Look, I’m all for trying new things and living life to the fullest, but the closest I’ve ever come to drinking bodily fluids from a bottle is the time I mistakenly tipped back a can filled with my brothers regurgitated chewing tobacco that he accidentally put in front of me.
Needless to say, I projectile vomited all over the living room and my brother laughed hysterically.
So let’s just say I’m not in the mood to drink Grandpa’s pee anytime soon.
But that hasn’t stopped James Gilpin from distilling it.
Here’s a little excerpt from an interview he gave about the golden colored whiskey he serves his guests:
“…I don’t have the benefit of aging my whisky for 100 years in a barrel but I do have the benefit of my candidates having lived in some cases 90 years of a very full life which adds a great amount of depth to the flavor. …My nan [grandmother] hasn’t produced a very good bottle but she would have never forgiven me if I hadn’t included it.”

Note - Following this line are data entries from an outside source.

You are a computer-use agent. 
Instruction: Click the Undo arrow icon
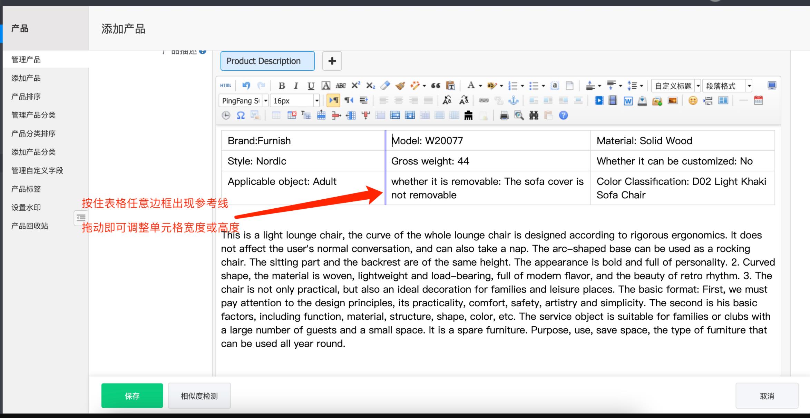[246, 86]
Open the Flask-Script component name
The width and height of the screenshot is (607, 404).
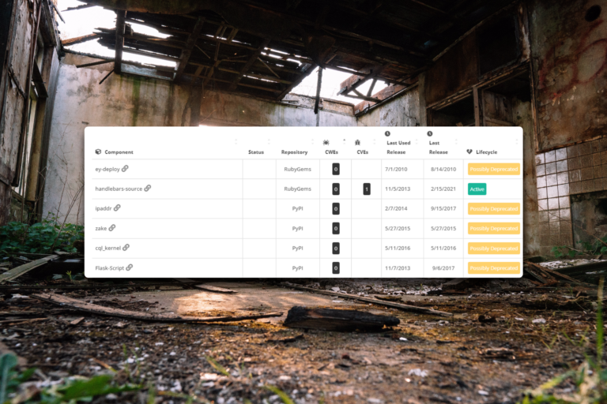(x=109, y=267)
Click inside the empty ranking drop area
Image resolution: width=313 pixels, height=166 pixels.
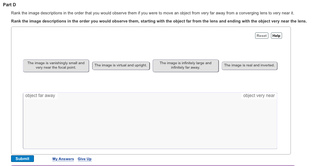(150, 124)
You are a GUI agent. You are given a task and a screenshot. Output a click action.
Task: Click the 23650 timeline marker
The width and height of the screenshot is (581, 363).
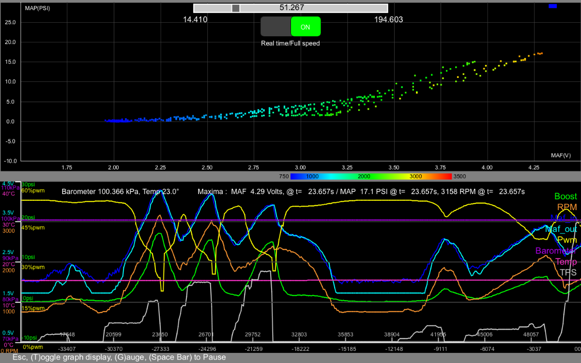coord(160,334)
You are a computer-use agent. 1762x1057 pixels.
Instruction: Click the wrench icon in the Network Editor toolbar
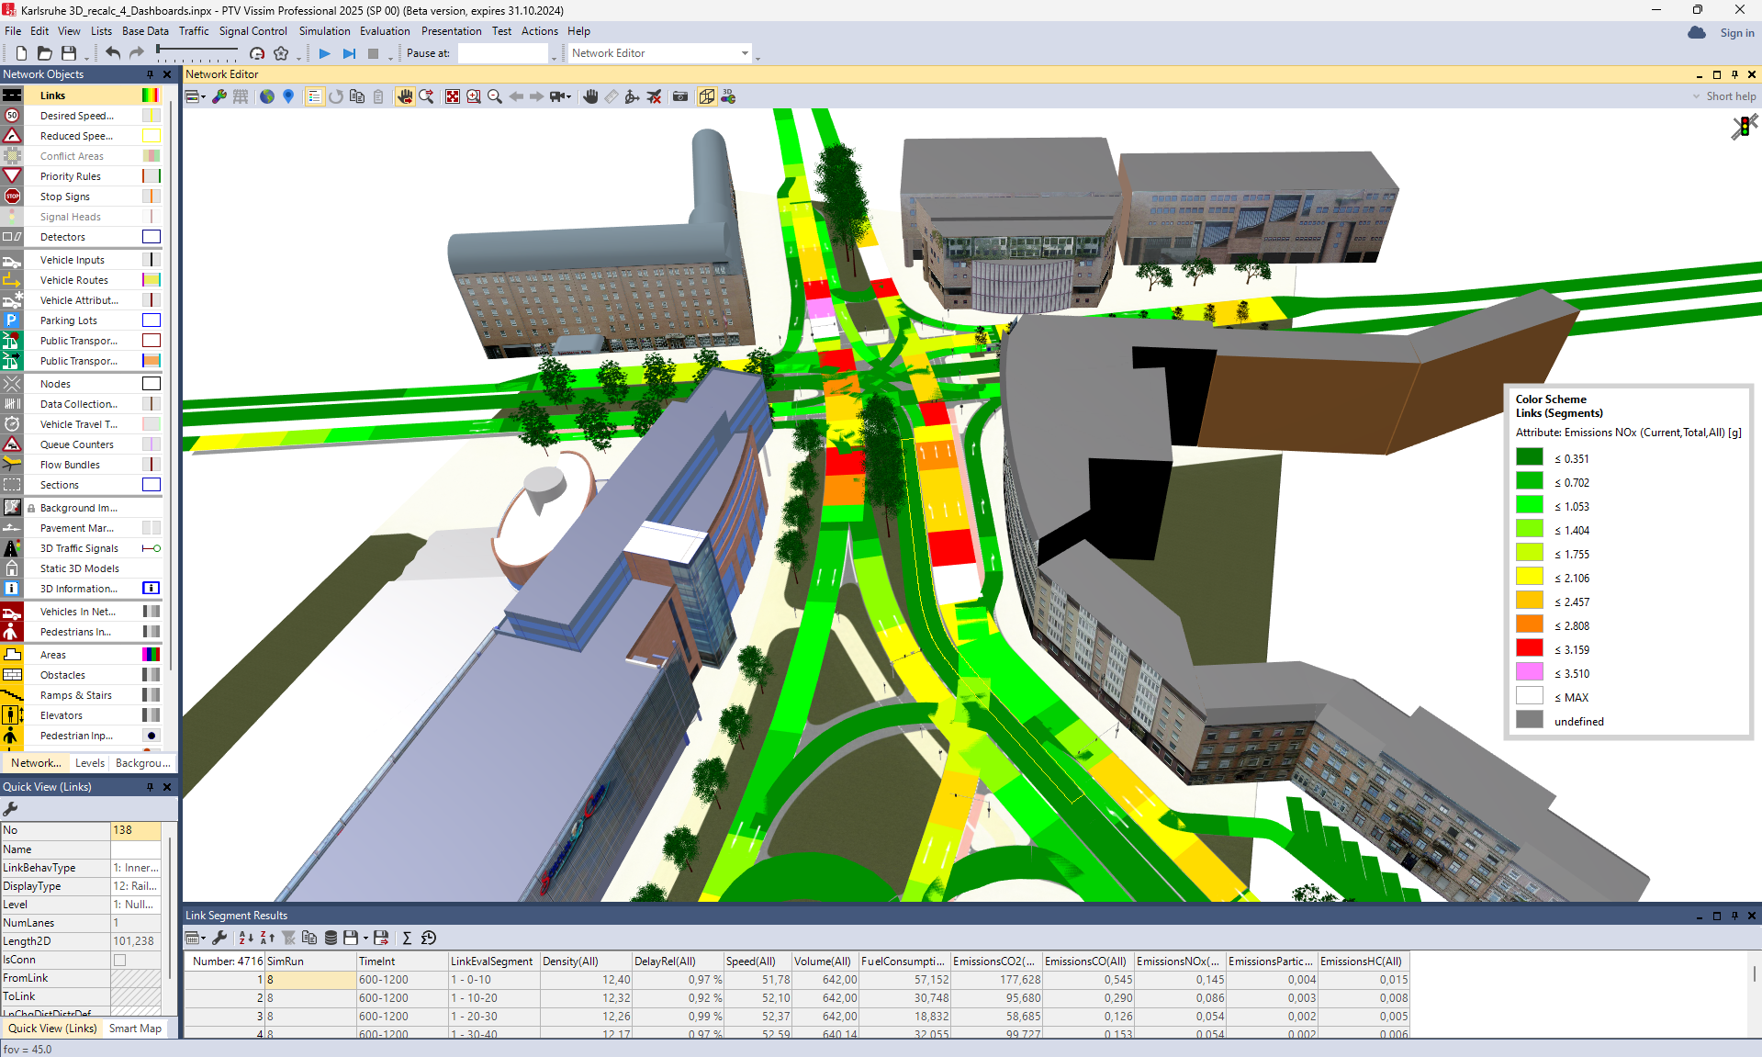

Basically his choice of using diabetic pee comes down to the sugar content in the urine which gets purified and then the remaining sugars are then fermented making a nice hardy whiskey that NO ONE ON THE PLANET WOULD EVER DRINK!
Of course, if you are looking for a way out of either a bad relationship or a friendship that drains your soul dry, you could always pair the whiskey with a nice flan made out of spunk.
Yeah, that would probably kill the relationship nicely.